I know NLTK isn't used for learning by itself, but it's such an essential player in the realm of NLP+Python that I think it should definitely be included (and that the list would be incomplete without it). The best link is probably http://www.nltk.org/book/ which is an excellent place to get started.
You should probably also include the gensim package https://radimrehurek.com/gensim/, since it has the most popular python word2vec implementation. One of the links I clicked on mentions it and walks you through using it, but I think it would make sense to point people to it directly in case they don't have time for a tutorial.

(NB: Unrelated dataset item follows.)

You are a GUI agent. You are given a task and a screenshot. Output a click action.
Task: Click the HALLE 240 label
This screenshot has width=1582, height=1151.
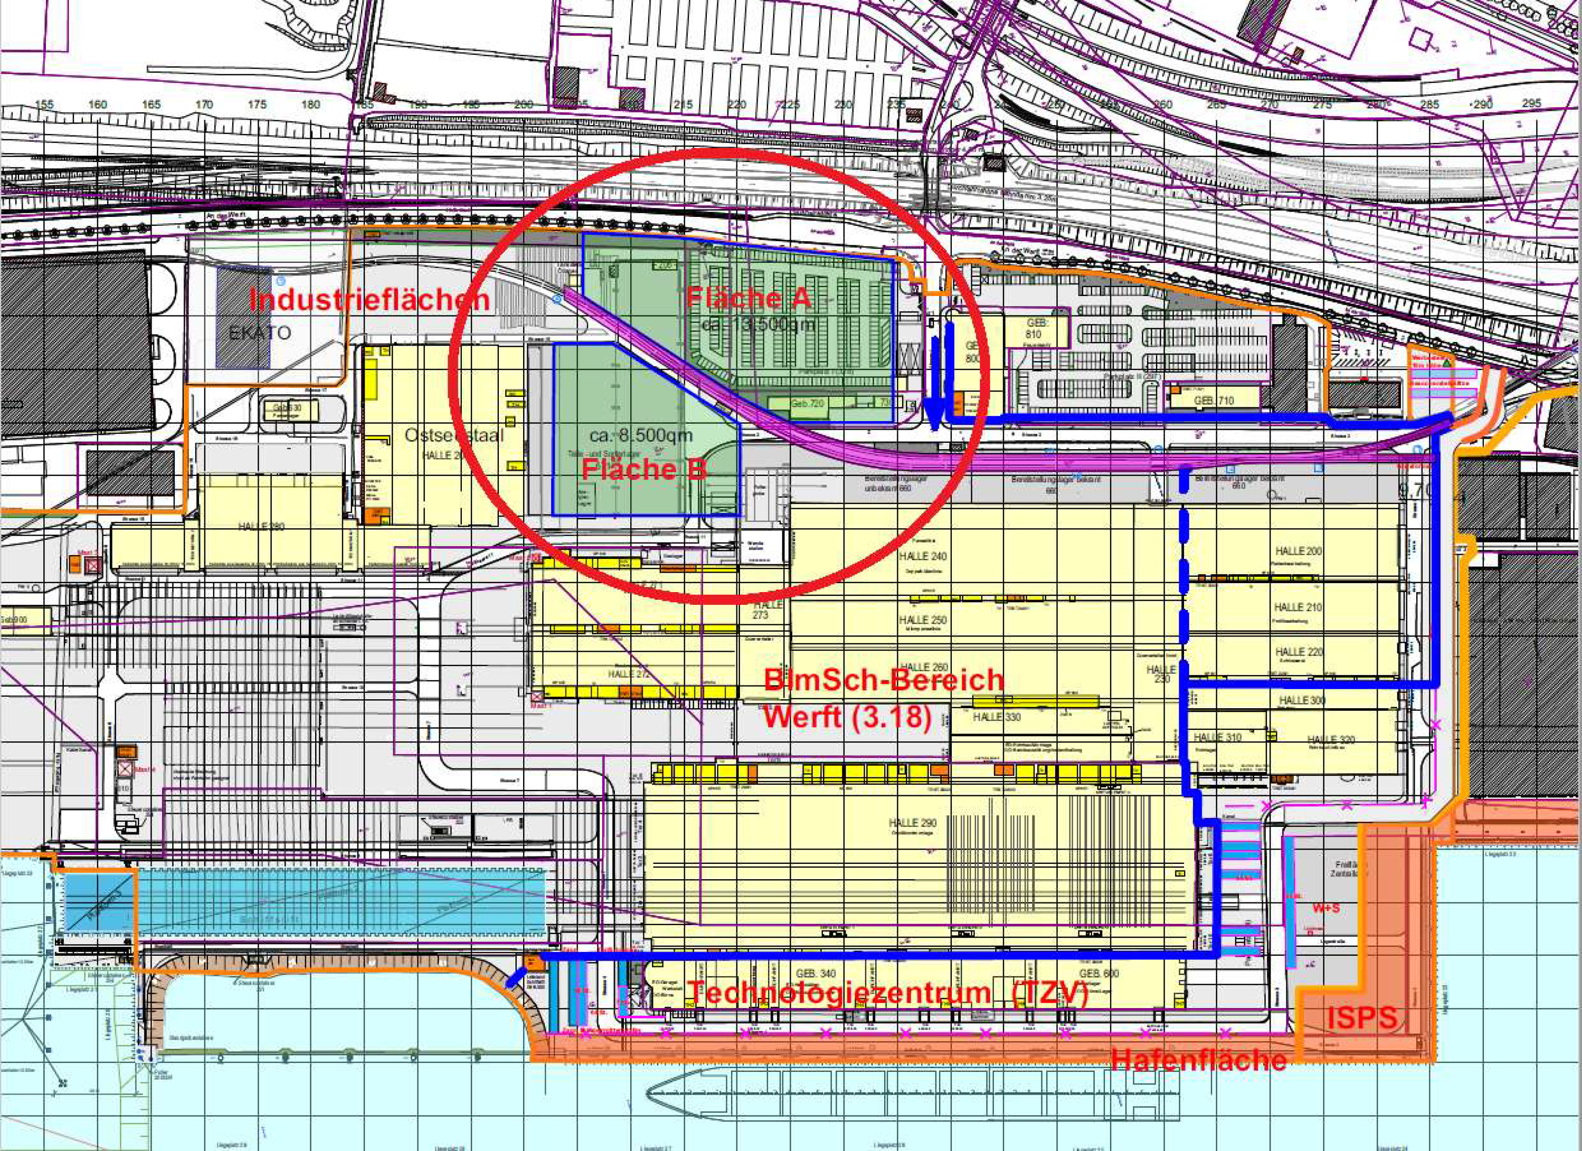(x=922, y=557)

I work in NLP and I would really disagree that NLTK is still an essential player. Some academic courses still teach in it, but I think it's around five years since it has been the best option. I would definitely recommend gensim, but also SpaCy, which is very fast and has a better documented and more extensive API than NLTK. I have nothing to do with SpaCy personally (except being an enthusiastic user) but I recommend this argument: https://explosion.ai/blog/dead-code-should-be-buried
Thanks, I tried NLTK many times and ended up dropping it because it became too frustrating to deal with various Parser with no explanation of why there are so many and how to pick between them.
I skimmed though Spacy briefly and it looks great.
The v2 models are much smaller (15mb), because neural networks. The parsing, NER and tagging are mostly okay with the 50mb model. There are only word vectors for the top 5k words though, which can be a problem.
The v2 English models are more accurate, and can assign vectors to any word, including unknown words using the context and the word shape. Overall it's much better -- but it's still in alpha. The docs are already better, though.
You should probably also include the gensim package https://radimrehurek.com/gensim/, since it has the most popular python word2vec implementation. One of the links I clicked on mentions it and walks you through using it, but I think it would make sense to point people to it directly in case they don't have time for a tutorial.